--- What needs to be done ---
Give the data again in full, without pictures.

Records excerpted from a collection:
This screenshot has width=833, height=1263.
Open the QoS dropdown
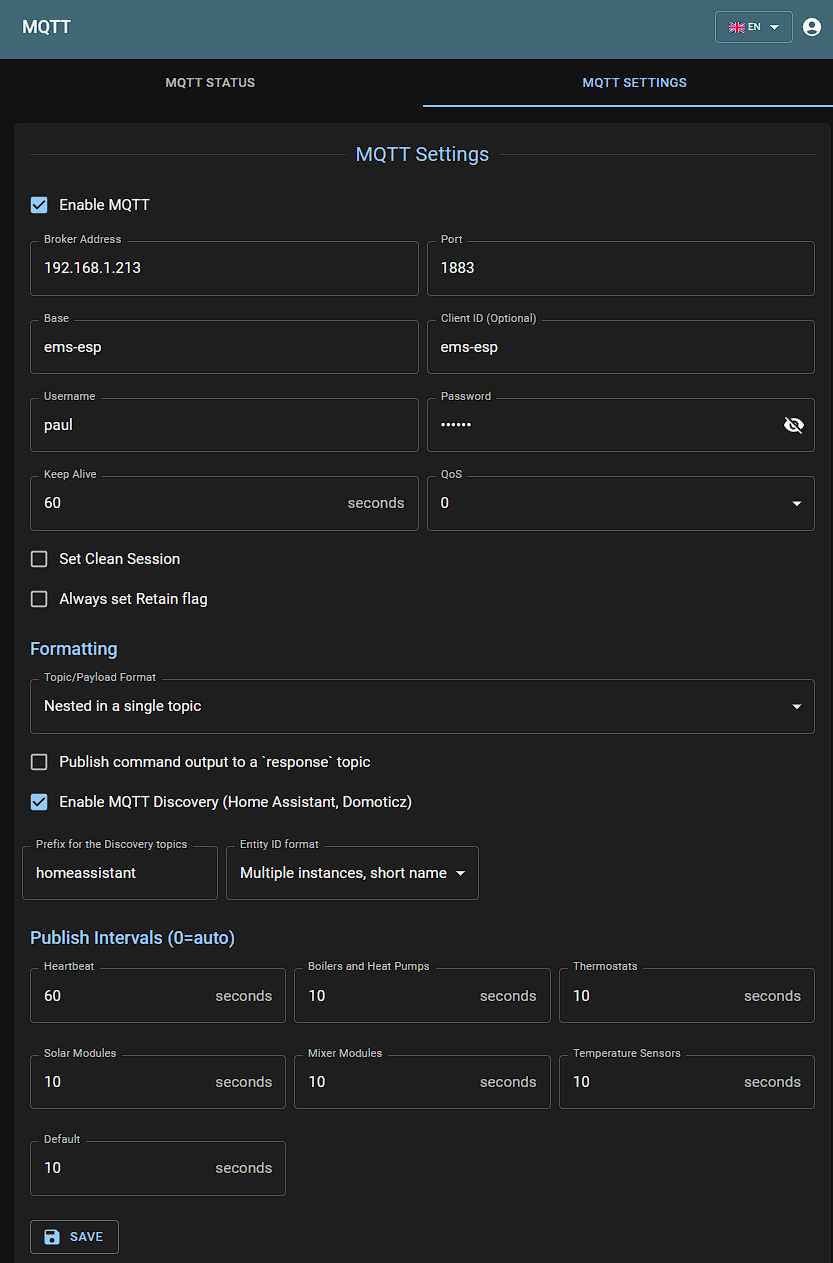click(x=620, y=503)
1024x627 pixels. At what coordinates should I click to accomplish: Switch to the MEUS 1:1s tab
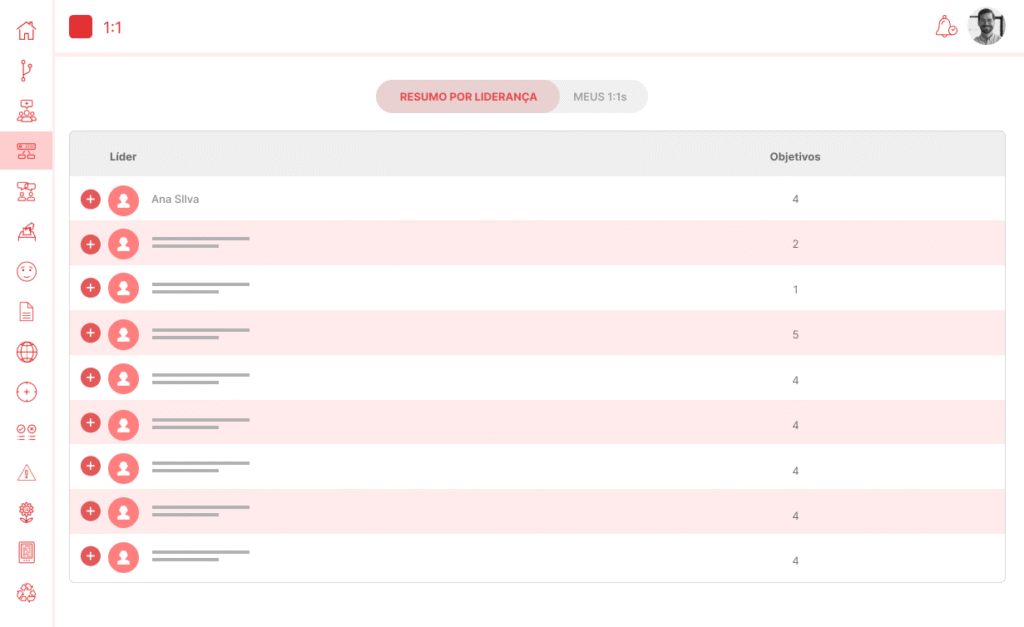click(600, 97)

--- Output for this task ---
This screenshot has width=833, height=1263.
Open the QoS dropdown
click(x=620, y=503)
1024x627 pixels. At what coordinates should I click to accomplish: Switch to the MEUS 1:1s tab
click(600, 97)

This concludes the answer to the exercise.